Rockler has the porter cable 4210 free right now if you buy a porter cable 690 router from them for $159. I just bought that deal and I'm pretty satisfied with the product(I think the sale is until 3/6?). Its not overly complex and it will handle several types of dovetail/finger joints with different templates. The 4210 comes with one template(4211) that that does half blind and sliding dovetails. There are two more templates out there that do through dovetails, finger joints and miniatures (models 4213 and 4215). The jig itself has stops for repeat cuts, alignment marks, and depth setting guides on it. If you get the deal from Rockler, you have everything you need to do half blind and sliding dovetails out of the box, and its nice to have the spare router so i can leave my Bosch 1617 under the table. If you just want to jig, amazon has the best prices and you can get a 4210(4211 template), 4212(4211 and 4213 template), or 4216(4211, 4213, 4215 templates) in the range of $140-$180. I'm waiting to find the extra templates on sale personally. Hope this helps. There are several options out there, but I own this one, so I thought I'd comment.


----------



## StumpyNubs (Sep 25, 2010)

You could build one...


----------



## marcuscraft (Nov 14, 2012)

there's something wrong with you stumpy….(thats a compliment though)


----------



## BillWhite (Jul 23, 2007)

My 4210 does a good job. Easy set up. Got tight DTs after two trys.
Bill


----------



## pintodeluxe (Sep 12, 2010)

1+ on the 4210. It is Porter Cable's entry level jig, but is is sturdy and features an aluminum template (as opposed to plastic/phenolic). The clamps have long lever arms and sandpaper backed bars that hold the workpieces securely. It will cut half blind dovetails in one pass. Get the 4212 if you think you want to get into through dovetails.

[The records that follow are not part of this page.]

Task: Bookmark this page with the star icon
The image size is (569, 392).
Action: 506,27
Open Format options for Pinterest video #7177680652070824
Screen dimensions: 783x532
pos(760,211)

I use mine for making drawers, so half-blind is all I needed.

I use an optional 14 degree bit from Rockler, which makes a sturdier-- and to my eye more attractive joint than the stock bit. http://lumberjocks.com/topics/40073

The limitations with this jig are typical… dovetail spacing is fixed, max board width is 12", drawer height must be on 1"+1/4" increments for optimal appearance (ie: 2-1/4", 3-1/4", 4-1/4" high etc.).


----------